[CRIU] Attempt for process migration

Tue Mar 6 07:51:04 EST 2012

On Tue, Mar 06, 2012 at 04:00:41PM +0400, Pavel Emelyanov wrote:
> > Now I looked into migrating one
> > process from one machine to another. I written some code but before I am
> > going to continue I wanted to ask if there has been already any
> > discussion in that direction? 
> 
> Not really. The plan is to do it similar to how we do it with the openvz -- we
> just put the dump files locally and then copy them to the destination node
> with plain scp (or use NFS for this).
> 
> I actually planned to use the similar with criu, but I'm open for discussion.

We are interested in migrating processes in an HPC environment. We have
shared storage on all our nodes (lustre, nfs) but we really want to
avoid putting more pressure on the storage backend. Therefore we want to
do it directly over sockets without any disk.

> The other thing around it is that the images files in criu are now considered
> to be seek-able at the restore time which is not so for sockets, so your
> approach will require more fixes on the restore code.
> 
> The other problem with this set is that for every single image file we have
> to set-up a TCP connection from the beginning. This is not very good, I suppose,
> since typically image files are several bytes, thus the handshake latency will
> kill all the performance.

That is why I am I right now only using one connection.
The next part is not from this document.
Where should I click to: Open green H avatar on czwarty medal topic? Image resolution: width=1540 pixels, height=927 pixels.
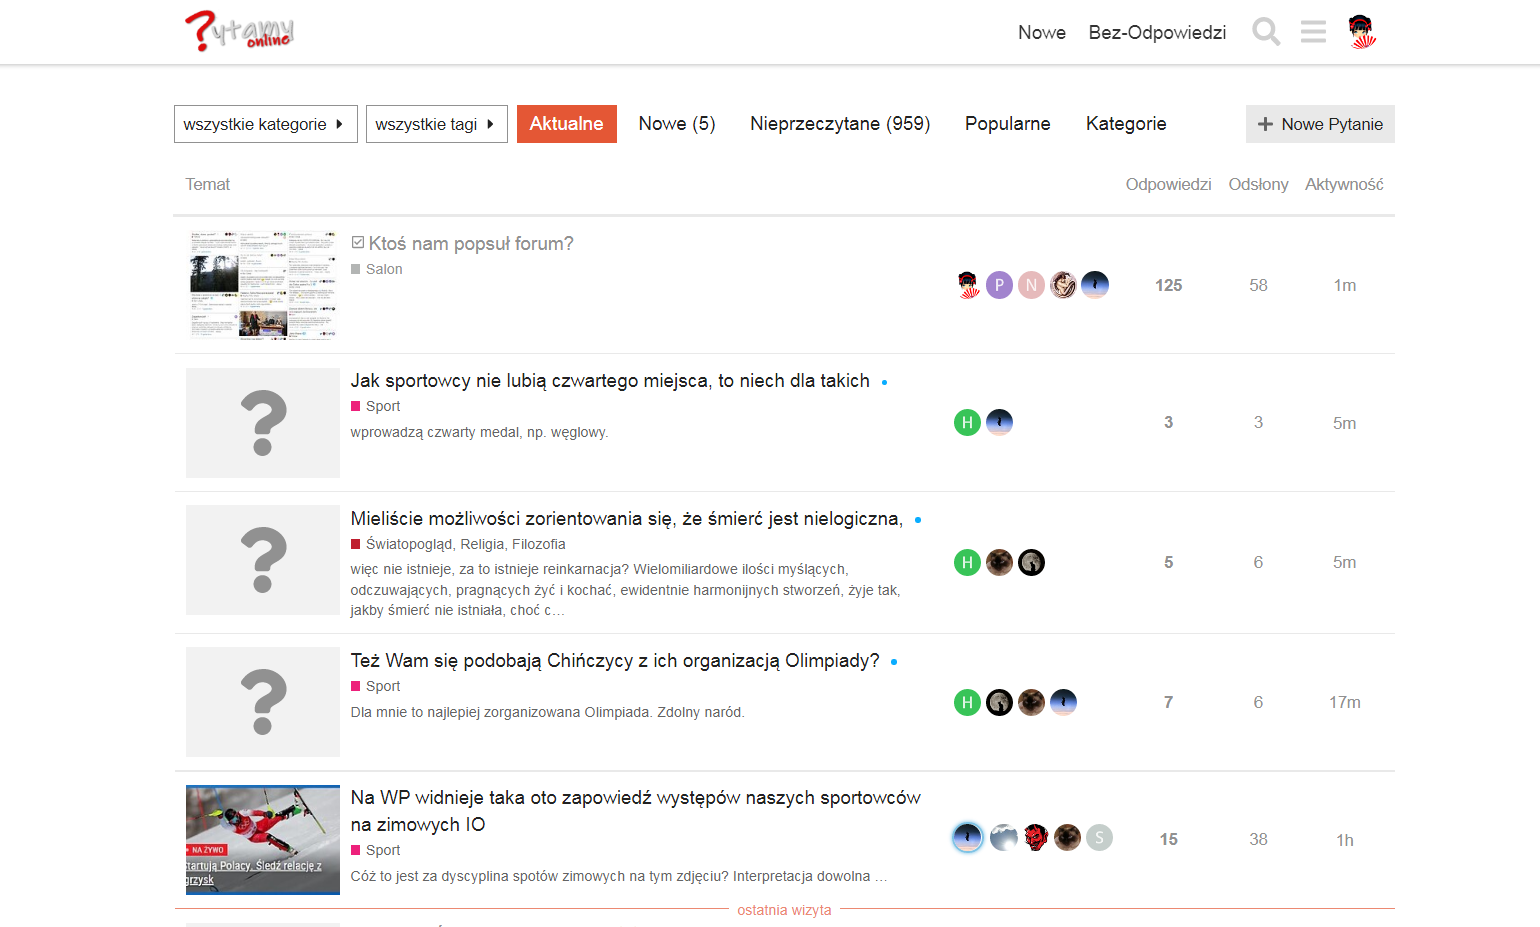pyautogui.click(x=967, y=422)
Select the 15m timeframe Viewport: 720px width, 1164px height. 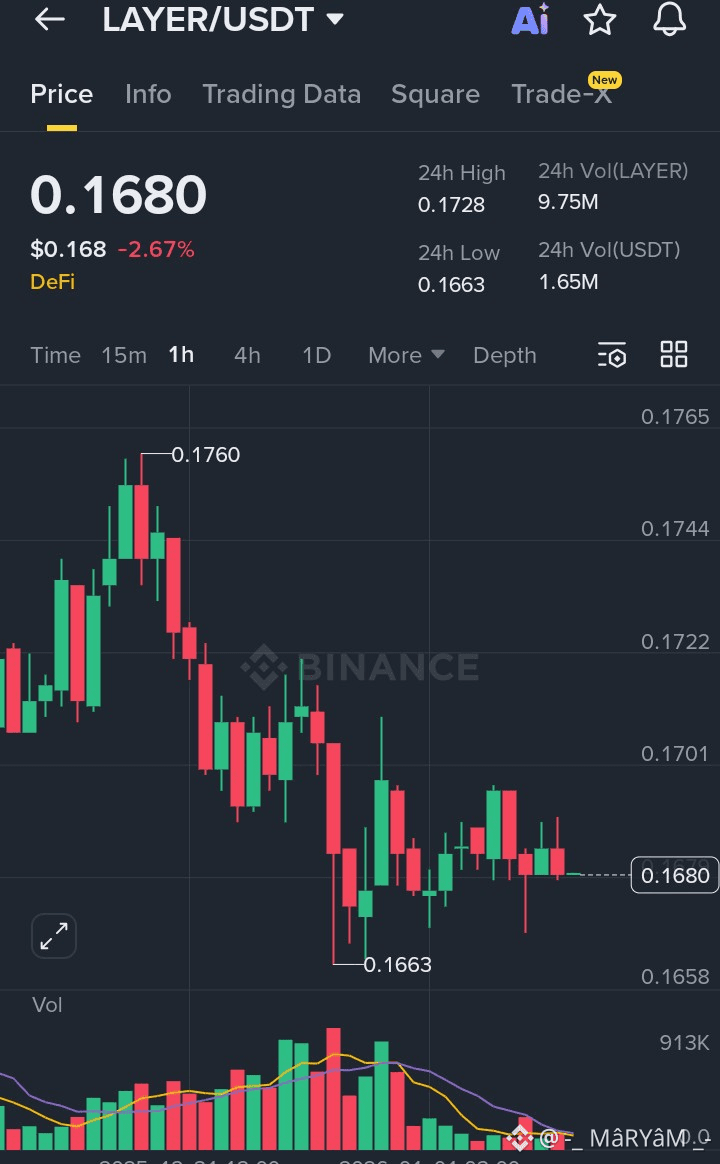pos(124,355)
> And one more thing about this all -- we haven't yet thought of (but will need
> to for sure) what to do with the filesystem used by tasks we're migrating. IOW,
> you should make sure the filesystem as it was at the dumping time is the same
> as it is at the restoration time. For openvz we use rsync for this, but it's
> not necessarily -- we can assume tasks are on NFS or some sort of mirroring
> like drbd is used.

In our case we only have shared file systems.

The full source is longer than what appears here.